1 Introduction

1.1 Motorcycles as Part of Urban Traffic

Motorcycles are currently one of the most popular means of transport in emerging countries, which results in important fatality rates [4] and a significant environmental impact due to emissions (e.g. P.M. 2.5) [19].

As an example of conditions in emerging countries, the annual report of Traffic Accidents of the Andean Community 2007–2016 [1], indicates that in 2017, for Bolivia, Colombia, Ecuador and Perú, of the 347,642 road accidents 88% correspond to urban occurrences. Colombian road users most affected by traffic accidents are motorcyclists, representing 49.82% of reported deaths and 56.36% of non-fatal injuries. Of the total drivers, motorcyclists represented 78.81% of the dead and 80.51% of the injured and for their passengers the figures were 50.69% and 48.99%, respectively [2].

Therefore, it is important to implement traffic management techniques or strategies starting from the detection and tracking of motorcycles to reduce accidents. The use of Intelligent Transportation Systems (ITS) and video analysis in particular, could be one way of helping address issues affecting road safety.

In this research we introduce EspiNet, a CNN model inspired on Faster R-CNN [15] combining it with a Markov Decision Process (MDP) tracker for the tasks of detecting and tracking motorcycles in urban traffic video sequences, especially under occlusion, characteristic of road conditions in emerging countries. General vehicle detection, under this condition, has been studied by many authors, benchmarking their results mainly using the KITTI dataset [10], which unfortunately lacks a motorcycle category. For this reason we have created and used a new public motorbike dataset of 7,500 and 10,000 annotated images, captured on a public road using a camera mounted in a drone.

The main contributions of this work are

  1. 1.

    The publication of a realistic annotated video dataset of motorcycle traffic, presenting realistic occlusion conditions;

  2. 2.

    The proposal of a new convolutional model, EspiNet, inspired by Faster R-CNN to detect motorcycles;

  3. 3.

    The combination of EspiNet and an MDP tracker that obtains competitive results and that provides a baseline for other researchers to improve upon.

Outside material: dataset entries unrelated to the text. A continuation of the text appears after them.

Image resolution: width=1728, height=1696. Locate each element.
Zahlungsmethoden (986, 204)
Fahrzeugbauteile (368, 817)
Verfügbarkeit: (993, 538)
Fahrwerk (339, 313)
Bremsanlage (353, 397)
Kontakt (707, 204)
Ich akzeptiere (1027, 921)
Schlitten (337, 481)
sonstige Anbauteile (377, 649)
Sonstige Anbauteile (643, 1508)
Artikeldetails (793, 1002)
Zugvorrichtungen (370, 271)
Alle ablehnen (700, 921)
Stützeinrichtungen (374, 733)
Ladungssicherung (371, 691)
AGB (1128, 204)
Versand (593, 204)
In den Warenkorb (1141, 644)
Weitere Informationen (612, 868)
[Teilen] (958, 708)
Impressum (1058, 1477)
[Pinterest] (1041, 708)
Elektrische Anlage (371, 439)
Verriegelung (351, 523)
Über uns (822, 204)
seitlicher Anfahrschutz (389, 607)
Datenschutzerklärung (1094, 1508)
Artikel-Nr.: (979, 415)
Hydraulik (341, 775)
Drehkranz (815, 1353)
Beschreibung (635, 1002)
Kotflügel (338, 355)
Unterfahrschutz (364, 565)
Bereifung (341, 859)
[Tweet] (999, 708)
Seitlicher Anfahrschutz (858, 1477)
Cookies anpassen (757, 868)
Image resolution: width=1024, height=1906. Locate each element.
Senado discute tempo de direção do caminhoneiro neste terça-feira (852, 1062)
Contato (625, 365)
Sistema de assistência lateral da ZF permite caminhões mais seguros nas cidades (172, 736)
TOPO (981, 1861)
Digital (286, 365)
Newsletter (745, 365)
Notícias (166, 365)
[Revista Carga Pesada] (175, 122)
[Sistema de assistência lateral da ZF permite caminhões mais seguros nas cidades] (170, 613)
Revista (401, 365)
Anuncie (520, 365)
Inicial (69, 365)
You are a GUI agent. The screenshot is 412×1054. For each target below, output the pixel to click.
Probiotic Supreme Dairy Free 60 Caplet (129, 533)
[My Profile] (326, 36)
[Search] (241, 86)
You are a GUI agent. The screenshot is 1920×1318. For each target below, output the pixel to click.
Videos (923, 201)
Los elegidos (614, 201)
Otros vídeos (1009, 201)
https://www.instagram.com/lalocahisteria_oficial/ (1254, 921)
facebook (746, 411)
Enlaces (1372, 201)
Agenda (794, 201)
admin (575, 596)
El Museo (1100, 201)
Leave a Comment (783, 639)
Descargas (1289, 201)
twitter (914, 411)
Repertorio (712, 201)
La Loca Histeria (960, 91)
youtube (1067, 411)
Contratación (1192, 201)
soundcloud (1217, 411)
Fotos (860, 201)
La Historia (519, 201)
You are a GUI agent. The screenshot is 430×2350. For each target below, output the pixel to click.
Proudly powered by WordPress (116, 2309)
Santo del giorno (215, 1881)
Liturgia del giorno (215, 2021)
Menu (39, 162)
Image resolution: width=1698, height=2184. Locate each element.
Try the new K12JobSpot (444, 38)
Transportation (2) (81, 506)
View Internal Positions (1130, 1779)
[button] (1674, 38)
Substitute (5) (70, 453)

This paper is organized as follows: Sect. 1.2 describes works related with vehicle and motorbike detection. Section 2 describes the motorcycles dataset created for this research. Section 3 shows the EspiNet model, describing its main improvements w.r.t to Faster R-CNN, and providing an insight about the advantages of its architecture. Section 4 the MDP tracking strategy used in this research. Section 5 shows the experimentation done for detection and tracking, and a comparative study with state of the art detectors trained end-to-end for this purpose. Finally, Sect. 6 presents the conclusions around the proposed model and the directions for future research.

1.2 Motorcycle Detection

Traditionally, video technique analysis requires reliable methods for object feature extraction to obtain accurate classification results. Video detection systems in the last decade are implemented through discrimination capabilities on appearance features. Motorcycle detection and classification using appearance features include the construction of 3D models [5], dimensions of the vehicles [8], there is also used colour, symmetry, shadows, texture and geometrical features (e.g. circles) as wheel contours [7]. Description of features as histogram of oriented gradients (HOG) used for detection of helmet in motorcycle riders [16]. There are also variations of HOG [6] and the use of scale-invariant feature transform (SIFT), DSIFT and speeded up robust features (SURF) [17].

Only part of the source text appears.